PostgreSQL Tutorial: Backing up a database cluster using pg_basebackup

October 16, 2023

Summary: pg_basebackup is the built-in binary format backup tool available with PostgreSQL. Only the backups taken using pg_basebackup can be used for point-in-time recovery and not pg_dump or pg_dumpall.

Table of Contents

Introduction

This can also be performed from the standby and not just the master. So, we can offload the backups to a standby that is always in sync and on a faster network.

pg_basebackup cannot run in parallel mode and does not support incremental or differential backups. So, it may be a great tool when the backup is a few hundred gigabytes and stored in the same data center. If the backup is several terabytes in size and needs to be pushed over the network to the cloud or a remote backup server, then it is wise to try alternate open source backup tools upon testing pg_basebackup.

Getting ready

In order to run a backup using pg_basebackup, it requires an empty directory. If we have a requirement of running a daily or a weekly backup job, maybe scheduled using a cron job, it is wise to have a dated directory created to store the backup for each day.

The privileges required to run a backup using pg_basebackup are simple. It just needs the REPLICATION role to be assigned to the user. The backup user must be created on the database cluster that is being backed up. If the backup is running from a standby, the user must be created on the master.

As pg_basebackup runs using the replication protocol, the user must be allowed to connect from the server from where the backup is running, using the replication protocol. The following is an example entry that needs to exist in the pg_hba.conf of the database server that is being backed up.

How to do it

The following are the steps involved in performing a backup using pg_basebackup, from either the primary/master server or from a standby:

1. Create a directory to store the backup. It requires an empty target directory to perform the backup:

$ sudo mkdir -p /backup_dir/`date +"%Y%m%d"`
$ sudo chown -R postgres:postgres /backup_dir/`date +"%Y%m%d"`

2. Create the user using which the backup needs to be performed.

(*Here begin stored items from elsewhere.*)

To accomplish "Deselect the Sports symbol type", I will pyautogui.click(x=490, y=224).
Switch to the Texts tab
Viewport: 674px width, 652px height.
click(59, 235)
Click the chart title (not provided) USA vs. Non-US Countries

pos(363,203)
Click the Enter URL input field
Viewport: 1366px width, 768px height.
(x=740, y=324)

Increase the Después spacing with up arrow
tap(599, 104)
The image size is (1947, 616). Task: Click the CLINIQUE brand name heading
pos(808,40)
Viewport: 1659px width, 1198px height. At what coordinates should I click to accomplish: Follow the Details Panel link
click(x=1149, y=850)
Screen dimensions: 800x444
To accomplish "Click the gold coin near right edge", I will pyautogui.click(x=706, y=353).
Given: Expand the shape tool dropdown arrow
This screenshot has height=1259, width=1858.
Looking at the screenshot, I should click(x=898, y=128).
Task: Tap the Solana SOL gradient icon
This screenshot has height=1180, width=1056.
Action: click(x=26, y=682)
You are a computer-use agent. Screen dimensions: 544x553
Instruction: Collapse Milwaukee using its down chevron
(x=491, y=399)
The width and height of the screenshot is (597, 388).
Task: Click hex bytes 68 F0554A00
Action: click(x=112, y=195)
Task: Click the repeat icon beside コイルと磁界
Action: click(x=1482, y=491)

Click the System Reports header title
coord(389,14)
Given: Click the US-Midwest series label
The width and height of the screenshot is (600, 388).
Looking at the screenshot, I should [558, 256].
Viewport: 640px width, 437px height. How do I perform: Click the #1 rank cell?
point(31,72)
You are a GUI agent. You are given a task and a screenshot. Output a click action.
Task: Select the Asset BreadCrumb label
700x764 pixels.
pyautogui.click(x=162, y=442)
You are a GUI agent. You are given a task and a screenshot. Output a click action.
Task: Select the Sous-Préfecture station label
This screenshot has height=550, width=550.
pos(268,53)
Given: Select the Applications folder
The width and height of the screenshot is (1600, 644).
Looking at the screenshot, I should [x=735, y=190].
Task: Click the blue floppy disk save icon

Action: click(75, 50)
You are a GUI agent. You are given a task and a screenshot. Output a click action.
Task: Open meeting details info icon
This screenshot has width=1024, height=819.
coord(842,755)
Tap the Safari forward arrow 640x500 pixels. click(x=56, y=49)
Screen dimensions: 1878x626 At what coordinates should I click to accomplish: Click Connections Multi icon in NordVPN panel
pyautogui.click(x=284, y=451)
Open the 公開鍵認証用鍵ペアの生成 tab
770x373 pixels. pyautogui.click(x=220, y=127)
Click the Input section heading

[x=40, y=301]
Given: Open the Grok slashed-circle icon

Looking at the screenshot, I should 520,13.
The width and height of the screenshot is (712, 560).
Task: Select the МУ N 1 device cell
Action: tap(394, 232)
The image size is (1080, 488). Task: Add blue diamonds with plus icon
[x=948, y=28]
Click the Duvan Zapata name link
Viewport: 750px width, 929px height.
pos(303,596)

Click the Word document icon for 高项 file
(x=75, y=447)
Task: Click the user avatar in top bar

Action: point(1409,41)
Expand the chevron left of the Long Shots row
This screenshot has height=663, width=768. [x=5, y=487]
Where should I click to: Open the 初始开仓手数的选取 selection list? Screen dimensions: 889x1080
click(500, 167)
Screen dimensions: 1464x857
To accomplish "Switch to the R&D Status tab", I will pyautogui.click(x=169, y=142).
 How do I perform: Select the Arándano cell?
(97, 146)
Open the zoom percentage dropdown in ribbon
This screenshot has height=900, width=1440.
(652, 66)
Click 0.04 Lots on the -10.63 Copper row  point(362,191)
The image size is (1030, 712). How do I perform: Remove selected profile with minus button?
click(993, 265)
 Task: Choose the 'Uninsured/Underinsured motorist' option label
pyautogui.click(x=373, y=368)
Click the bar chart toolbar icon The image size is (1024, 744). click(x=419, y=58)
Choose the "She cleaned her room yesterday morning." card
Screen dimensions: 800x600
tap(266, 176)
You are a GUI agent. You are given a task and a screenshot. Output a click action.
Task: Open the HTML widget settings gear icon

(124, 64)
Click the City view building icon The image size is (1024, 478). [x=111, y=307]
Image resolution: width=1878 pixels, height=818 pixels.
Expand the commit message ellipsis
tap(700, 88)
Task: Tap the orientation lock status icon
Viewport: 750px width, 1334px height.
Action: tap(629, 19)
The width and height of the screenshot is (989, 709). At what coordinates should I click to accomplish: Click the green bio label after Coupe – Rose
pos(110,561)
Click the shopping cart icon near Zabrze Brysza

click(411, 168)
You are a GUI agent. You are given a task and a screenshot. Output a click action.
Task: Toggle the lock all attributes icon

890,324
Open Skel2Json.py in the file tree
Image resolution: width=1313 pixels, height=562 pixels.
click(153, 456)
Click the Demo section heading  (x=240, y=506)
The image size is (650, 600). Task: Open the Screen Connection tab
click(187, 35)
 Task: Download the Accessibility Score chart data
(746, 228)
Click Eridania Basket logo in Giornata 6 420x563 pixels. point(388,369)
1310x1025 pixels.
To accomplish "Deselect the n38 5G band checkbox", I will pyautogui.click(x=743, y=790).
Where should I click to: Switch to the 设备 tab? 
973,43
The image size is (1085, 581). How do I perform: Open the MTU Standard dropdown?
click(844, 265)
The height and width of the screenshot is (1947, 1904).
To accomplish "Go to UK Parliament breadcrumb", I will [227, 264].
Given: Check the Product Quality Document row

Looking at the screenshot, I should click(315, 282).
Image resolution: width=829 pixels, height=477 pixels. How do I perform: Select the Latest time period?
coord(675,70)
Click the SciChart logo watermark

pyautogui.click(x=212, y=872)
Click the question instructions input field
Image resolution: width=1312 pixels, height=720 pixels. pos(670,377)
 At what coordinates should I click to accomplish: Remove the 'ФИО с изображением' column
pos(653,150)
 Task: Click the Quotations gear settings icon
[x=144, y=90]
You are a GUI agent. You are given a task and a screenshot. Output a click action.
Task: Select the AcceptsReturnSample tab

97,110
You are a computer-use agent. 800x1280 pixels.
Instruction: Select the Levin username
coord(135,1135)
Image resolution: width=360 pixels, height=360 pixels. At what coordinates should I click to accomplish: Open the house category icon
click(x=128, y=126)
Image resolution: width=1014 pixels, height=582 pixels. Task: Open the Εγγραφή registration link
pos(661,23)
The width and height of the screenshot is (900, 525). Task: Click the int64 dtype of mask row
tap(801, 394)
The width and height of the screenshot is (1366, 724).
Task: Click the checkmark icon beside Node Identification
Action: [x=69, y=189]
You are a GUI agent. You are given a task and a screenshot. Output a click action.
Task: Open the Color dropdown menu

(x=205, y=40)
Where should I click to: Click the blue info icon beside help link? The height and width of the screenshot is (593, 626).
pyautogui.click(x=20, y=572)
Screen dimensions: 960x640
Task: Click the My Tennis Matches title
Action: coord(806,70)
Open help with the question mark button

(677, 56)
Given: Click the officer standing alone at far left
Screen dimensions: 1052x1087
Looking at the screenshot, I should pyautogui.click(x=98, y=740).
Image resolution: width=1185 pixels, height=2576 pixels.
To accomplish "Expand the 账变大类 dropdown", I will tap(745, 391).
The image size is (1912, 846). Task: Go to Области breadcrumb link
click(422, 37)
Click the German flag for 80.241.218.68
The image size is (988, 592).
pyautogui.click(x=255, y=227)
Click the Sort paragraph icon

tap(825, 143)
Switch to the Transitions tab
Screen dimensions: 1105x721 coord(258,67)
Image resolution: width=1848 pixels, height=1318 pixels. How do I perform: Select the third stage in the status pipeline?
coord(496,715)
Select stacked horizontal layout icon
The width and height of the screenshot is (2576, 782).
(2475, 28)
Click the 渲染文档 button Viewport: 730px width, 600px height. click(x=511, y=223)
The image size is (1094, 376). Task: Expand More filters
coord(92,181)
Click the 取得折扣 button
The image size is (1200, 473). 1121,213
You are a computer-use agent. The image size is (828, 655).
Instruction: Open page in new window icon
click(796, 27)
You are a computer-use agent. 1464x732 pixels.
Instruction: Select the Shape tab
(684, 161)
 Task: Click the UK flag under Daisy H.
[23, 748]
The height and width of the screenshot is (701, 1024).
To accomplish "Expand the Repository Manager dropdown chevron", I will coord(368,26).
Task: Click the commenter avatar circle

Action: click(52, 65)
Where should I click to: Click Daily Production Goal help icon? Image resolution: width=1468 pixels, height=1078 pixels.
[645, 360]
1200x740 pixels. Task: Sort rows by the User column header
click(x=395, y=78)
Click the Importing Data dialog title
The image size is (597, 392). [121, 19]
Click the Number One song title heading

This user requires a REPLICATION role to perform the backup:

$ psql -U postgres -c "CREATE USER backup_user WITH REPLICATION PASSWORD 'secret'"

3. Add appropriate entries in the pg_hba.conf file to allow replication connections and perform a reload:

$ echo "host replication backup_user <backup_server_hostname>/32 md5" >> $PGDATA/pg_hba.conf
$ psql -c "select pg_reload_conf()"

4. Prepare a command using the following syntax to perform a backup using pg_basebackup:

$ pg_basebackup -h <hostname> -U <user> -p <port> -D <target_directory> -c <checkpoint_mode> -F<format> -P -X<wal_method> -l <backup_label>

The following is an example command to generate a backup of a PostgreSQL cluster running on 192.168.90.70 using pg_basebackup:

$ pg_basebackup -h 192.168.90.70 -U backup_user -p 5432 -D /backup_dir/`date +"%Y%m%d"` -c fast -Ft -z -P -Xs -l backup_label

How it works…

In step 1, we are creating a new directory to store the backup. Though pg_basebackup automatically creates the target directory, it will fail when it lacks privileges.

The next step is to create the user using which pg_basebackup can be executed. Even the superuser Postgres can be used to take a backup. But, a superuser is always recommended to be limited to administrative operations only. For that reason, we are creating a backup_user in step 2, on the master database server.

As pg_basebackup uses a replication protocol, the user needs to be allowed to make replication connections from the backup server. In step 3, we are appending the entry to allow replication connections from 192.168.90.70 using backup_user to the pg_hba.conf of the database server. This entry must exist on the server to which backup_user is connecting to take a backup. And then, we need to perform a reload to get the changes to take effect.

And the final step is the backup. In step 4, we saw the syntax that can be used to perform a backup. It starts with the hostname, which can either be the IP or the hostname of the database server to which backup_user connects, and then the username followed by the port on which the database cluster is running. Using -D, we specify the directory in which the backup needs to be created.

As pg_basebackup waits for a checkpoint to complete, we can either issue a fastboot or a checkpoint that is spread within the command itself, instead of waiting. And then we go onto the format of the backup. It can be taken in tar or plain format. And we could also use -z to compress it to a tar format backup. -Ft stands for tar format and -Fp for plain. In order to display the progress, we can use -P so we know how long we need to wait for the backup to finish.

pg_basebackup may be used to set up replication as well. In that case, using -R makes our job very simple. It creates required entries for the parameters in postgresql.auto.conf to set up replication.

As the backup needs to be performed online, there may be the usual database transactions that are generating a lot of WAL segments. In order to make pg_basebackup consistent, it also needs the WALs that are generated during the backup. We can either stream the WALs using a parallel stream or fetch them all after the backup is finished. As the WAL segments are recycled after a certain threshold, it may sometimes be safe to stream them using -Xs. Otherwise, we could use -Xf, which fetches the WAL segments after the backup is completed. And finally, to give a label to the backup, we could use -l.